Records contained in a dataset
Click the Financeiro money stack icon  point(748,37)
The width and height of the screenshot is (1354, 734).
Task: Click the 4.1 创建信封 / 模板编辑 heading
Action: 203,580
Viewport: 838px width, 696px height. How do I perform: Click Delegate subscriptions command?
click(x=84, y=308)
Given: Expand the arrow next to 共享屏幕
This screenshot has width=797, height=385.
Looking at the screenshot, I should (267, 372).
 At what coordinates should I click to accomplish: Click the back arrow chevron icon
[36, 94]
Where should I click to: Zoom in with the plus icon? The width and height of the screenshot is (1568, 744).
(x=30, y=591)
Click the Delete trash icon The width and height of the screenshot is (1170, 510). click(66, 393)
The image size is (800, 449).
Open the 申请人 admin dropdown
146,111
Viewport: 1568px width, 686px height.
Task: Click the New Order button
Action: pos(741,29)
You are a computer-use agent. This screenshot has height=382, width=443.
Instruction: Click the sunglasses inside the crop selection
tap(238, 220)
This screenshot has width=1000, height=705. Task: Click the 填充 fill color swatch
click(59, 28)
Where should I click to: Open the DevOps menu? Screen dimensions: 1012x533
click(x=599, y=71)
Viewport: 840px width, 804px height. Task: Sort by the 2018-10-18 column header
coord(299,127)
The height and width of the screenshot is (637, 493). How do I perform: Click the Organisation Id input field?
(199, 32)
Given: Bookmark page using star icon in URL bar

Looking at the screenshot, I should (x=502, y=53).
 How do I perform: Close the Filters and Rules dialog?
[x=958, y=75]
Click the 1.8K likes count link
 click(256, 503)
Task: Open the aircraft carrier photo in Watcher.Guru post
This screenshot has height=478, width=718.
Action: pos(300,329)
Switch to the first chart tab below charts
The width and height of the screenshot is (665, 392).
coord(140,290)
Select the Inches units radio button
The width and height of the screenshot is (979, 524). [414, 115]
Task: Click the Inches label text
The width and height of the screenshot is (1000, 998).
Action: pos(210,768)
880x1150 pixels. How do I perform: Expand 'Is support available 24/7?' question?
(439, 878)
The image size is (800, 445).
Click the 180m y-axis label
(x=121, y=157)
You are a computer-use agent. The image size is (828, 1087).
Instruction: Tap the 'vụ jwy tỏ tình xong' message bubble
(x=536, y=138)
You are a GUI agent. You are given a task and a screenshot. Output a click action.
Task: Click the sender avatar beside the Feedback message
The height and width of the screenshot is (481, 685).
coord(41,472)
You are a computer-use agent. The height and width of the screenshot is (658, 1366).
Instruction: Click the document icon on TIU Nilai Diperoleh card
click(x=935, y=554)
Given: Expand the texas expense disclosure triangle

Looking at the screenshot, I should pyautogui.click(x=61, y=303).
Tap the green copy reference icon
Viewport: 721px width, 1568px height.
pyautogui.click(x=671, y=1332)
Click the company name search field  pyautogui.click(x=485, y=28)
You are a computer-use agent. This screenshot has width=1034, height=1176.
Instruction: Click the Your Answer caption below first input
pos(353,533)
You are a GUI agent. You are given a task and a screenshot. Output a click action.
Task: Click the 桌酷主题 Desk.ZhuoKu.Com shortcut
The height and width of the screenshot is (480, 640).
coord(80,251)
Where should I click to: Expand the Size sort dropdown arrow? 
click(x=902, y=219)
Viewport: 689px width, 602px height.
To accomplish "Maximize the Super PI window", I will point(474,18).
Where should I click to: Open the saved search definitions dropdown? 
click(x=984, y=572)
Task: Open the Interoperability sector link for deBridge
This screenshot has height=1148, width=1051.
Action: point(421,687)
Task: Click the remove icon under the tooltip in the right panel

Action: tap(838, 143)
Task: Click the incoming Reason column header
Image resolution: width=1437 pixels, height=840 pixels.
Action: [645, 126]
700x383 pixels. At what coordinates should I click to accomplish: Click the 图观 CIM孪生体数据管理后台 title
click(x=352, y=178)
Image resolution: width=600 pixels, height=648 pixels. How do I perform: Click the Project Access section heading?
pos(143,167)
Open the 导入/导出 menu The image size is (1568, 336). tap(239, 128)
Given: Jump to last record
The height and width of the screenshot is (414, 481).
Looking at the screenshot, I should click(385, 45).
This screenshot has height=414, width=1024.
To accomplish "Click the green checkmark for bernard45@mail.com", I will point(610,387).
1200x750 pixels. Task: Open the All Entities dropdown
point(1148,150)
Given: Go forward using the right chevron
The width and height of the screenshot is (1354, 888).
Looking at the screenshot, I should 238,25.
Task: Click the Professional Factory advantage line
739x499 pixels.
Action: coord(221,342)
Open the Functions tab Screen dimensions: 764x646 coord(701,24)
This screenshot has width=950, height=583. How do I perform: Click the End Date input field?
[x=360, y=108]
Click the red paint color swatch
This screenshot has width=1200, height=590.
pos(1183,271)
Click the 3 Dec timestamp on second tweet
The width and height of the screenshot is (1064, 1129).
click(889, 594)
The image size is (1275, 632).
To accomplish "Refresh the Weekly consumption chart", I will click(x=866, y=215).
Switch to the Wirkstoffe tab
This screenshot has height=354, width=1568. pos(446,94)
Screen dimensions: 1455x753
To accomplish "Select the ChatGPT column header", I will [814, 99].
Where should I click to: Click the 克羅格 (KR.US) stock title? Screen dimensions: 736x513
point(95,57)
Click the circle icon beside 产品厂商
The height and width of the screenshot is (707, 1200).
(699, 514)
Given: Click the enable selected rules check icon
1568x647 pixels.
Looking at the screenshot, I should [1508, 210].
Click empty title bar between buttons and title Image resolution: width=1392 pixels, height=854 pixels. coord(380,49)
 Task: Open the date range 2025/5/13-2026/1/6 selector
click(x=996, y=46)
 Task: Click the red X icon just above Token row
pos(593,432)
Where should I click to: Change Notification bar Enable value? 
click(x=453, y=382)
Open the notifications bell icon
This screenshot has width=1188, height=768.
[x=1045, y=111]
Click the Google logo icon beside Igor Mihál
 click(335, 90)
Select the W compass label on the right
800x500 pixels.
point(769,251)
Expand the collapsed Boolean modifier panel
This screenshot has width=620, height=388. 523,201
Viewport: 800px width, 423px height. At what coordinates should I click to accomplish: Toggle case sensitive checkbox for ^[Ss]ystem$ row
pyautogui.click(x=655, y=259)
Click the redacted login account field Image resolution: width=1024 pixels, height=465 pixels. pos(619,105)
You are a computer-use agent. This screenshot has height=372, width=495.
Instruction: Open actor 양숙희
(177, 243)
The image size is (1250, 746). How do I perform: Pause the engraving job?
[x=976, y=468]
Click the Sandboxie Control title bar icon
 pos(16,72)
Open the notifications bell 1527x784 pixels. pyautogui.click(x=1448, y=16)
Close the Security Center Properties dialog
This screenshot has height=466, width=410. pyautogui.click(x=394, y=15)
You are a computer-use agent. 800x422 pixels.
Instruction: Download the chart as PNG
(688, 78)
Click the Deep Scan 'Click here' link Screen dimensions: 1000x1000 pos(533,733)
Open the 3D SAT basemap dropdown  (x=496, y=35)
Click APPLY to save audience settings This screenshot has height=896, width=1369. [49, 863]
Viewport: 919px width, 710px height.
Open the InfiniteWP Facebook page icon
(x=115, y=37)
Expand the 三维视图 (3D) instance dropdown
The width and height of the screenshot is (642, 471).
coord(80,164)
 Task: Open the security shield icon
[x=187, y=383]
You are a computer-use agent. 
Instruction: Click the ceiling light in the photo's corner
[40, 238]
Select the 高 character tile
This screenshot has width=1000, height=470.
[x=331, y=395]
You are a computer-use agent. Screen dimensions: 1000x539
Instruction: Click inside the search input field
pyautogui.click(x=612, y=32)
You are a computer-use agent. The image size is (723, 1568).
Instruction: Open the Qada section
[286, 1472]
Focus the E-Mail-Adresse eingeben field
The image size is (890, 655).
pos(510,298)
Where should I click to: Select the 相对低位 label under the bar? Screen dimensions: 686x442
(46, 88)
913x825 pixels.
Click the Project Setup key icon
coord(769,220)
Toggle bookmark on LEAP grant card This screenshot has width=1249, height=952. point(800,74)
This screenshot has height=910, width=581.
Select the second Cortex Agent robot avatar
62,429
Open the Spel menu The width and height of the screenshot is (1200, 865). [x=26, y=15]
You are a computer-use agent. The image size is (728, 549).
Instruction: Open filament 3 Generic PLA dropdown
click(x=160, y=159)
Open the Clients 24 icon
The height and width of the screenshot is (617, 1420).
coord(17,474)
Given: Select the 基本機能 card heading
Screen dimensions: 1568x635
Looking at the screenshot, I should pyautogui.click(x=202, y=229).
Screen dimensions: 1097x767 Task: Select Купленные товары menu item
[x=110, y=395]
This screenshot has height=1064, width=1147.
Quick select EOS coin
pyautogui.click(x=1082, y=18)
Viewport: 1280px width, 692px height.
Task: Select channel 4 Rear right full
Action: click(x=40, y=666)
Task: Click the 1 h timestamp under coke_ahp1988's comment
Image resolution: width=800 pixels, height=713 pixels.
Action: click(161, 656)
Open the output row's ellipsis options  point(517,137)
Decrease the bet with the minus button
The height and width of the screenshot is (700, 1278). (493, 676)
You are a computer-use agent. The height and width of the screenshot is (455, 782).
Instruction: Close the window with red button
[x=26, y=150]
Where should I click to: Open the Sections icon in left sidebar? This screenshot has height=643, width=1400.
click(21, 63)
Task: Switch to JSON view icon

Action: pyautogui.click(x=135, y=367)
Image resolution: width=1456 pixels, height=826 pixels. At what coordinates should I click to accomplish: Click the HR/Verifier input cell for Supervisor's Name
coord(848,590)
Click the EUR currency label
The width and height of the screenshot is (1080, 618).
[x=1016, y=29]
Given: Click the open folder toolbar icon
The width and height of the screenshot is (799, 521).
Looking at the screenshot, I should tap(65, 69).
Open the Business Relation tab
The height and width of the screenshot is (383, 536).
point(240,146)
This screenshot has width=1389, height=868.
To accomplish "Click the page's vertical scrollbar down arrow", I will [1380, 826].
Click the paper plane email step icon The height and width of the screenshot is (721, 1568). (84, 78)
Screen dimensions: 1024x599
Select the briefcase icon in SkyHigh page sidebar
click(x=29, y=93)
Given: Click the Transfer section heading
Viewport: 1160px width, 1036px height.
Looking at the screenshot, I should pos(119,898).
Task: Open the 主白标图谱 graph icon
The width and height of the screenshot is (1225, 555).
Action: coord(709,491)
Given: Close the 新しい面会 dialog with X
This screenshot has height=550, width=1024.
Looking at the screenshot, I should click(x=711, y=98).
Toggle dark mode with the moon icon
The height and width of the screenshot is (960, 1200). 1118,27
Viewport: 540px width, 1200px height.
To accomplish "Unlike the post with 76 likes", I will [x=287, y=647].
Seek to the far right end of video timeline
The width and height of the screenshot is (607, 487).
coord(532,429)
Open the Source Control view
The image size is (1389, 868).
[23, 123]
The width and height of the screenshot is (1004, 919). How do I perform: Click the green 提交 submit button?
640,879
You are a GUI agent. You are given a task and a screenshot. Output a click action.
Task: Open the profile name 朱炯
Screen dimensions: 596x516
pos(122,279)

■ What you will do: Find "Open the Functions" in the entries above and copy that whole line exactly, then each line after it through the line that contains "Click the 3 Dec timestamp on second tweet".

■ Written solution:
Open the Functions tab Screen dimensions: 764x646 coord(701,24)
This screenshot has width=950, height=583. How do I perform: Click the End Date input field?
[x=360, y=108]
Click the red paint color swatch
This screenshot has width=1200, height=590.
pos(1183,271)
Click the 3 Dec timestamp on second tweet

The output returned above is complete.